An Boshun, editor of one of the biggest-selling works of Chinese fiction in recent years, “Wolf Totem,” whose author has maintained his anonymity, said there were at least 15 million fake copies of the book in circulation here, compared with two million legal ones.

“I once even got a call from someone who said that he represented two pirate book businessmen and they wanted him to say thanks to me for my work,” An said. “They wanted me to know that ‘Wolf Totem’ had brought many job opportunities to country folks working in printing shops in Hebei and Shandong Provinces.”

The zest with which the Potter series has been copied can be seen in the titles available for sale in China.

These include “Harry Potter and the Half-Blooded Relative Prince,” whose name in Chinese closely resembles a genuine title in the series, as well as many others that are pure inventions, blending everything from story lines lifted from J.R.R. Tolkien, to plots and snippets taken from famous kung fu epics and characters from Chinese literary classics, like “Journey to the West.”

Supplied material:
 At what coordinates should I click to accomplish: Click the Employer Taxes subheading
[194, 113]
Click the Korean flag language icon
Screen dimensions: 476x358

To do:
(1) Answer these questions from the book piracy passage:
(a) How many fake copies of "Wolf Totem" did An Boshun say were in circulation?
(b) In which two provinces were the printing shops mentioned in the phone call?
(c) Which Chinese literary classic is given as a source of characters for invented Potter titles?
(2) Repeat the part of the book piracy passage starting with "An Boshun, editor" and going on through "sale in China.".
(3) Go on with the book piracy passage from the point where it stops.
The listing has no connection to the book piracy passage.

Expected results:
(1)
(a) At least 15 million.
(b) Hebei and Shandong.
(c) "Journey to the West."

(2)
An Boshun, editor of one of the biggest-selling works of Chinese fiction in recent years, “Wolf Totem,” whose author has maintained his anonymity, said there were at least 15 million fake copies of the book in circulation here, compared with two million legal ones.

“I once even got a call from someone who said that he represented two pirate book businessmen and they wanted him to say thanks to me for my work,” An said. “They wanted me to know that ‘Wolf Totem’ had brought many job opportunities to country folks working in printing shops in Hebei and Shandong Provinces.”

The zest with which the Potter series has been copied can be seen in the titles available for sale in China.

(3)
Although not exhaustive, the list includes “Harry Potter and the Hiking Dragon,” “Harry Potter and the Chinese Empire,” “Harry Potter and the Young Heroes,” “Rich Dad, Poor Dad and Harry Potter,” “Harry Potter and Leopard-Walk-up-to-Dragon,” “Harry Potter and the Big Funnel,” “Harry Potter and the Golden Armor,” “Harry Potter and the Crystal Vase,” and on and on.

In a story heard from one publisher after another, Wang said she was introduced to an aspiring author by a third party.

“I did not believe it at first, since it only took the person 20 days to write 200,000 words,” she added. “But after reading it, I found that it was not bad. The author did not plagiarize Rowling’s novels because the story was full of his own imagination. There was creativity and even magic in some of the plotting.”

The iterations of Potter fraud and imitation are so copious they must be peeled back by the layer.

As in some other countries, there are unauthorized translations of real Harry Potter books and sometimes more than one version of a particular title may be available here.

There are books masquerading as works written by Rowling. There are copies of the genuine items - both English and Chinese - scanned, reprinted, bound and sold for a fraction of the authorized texts.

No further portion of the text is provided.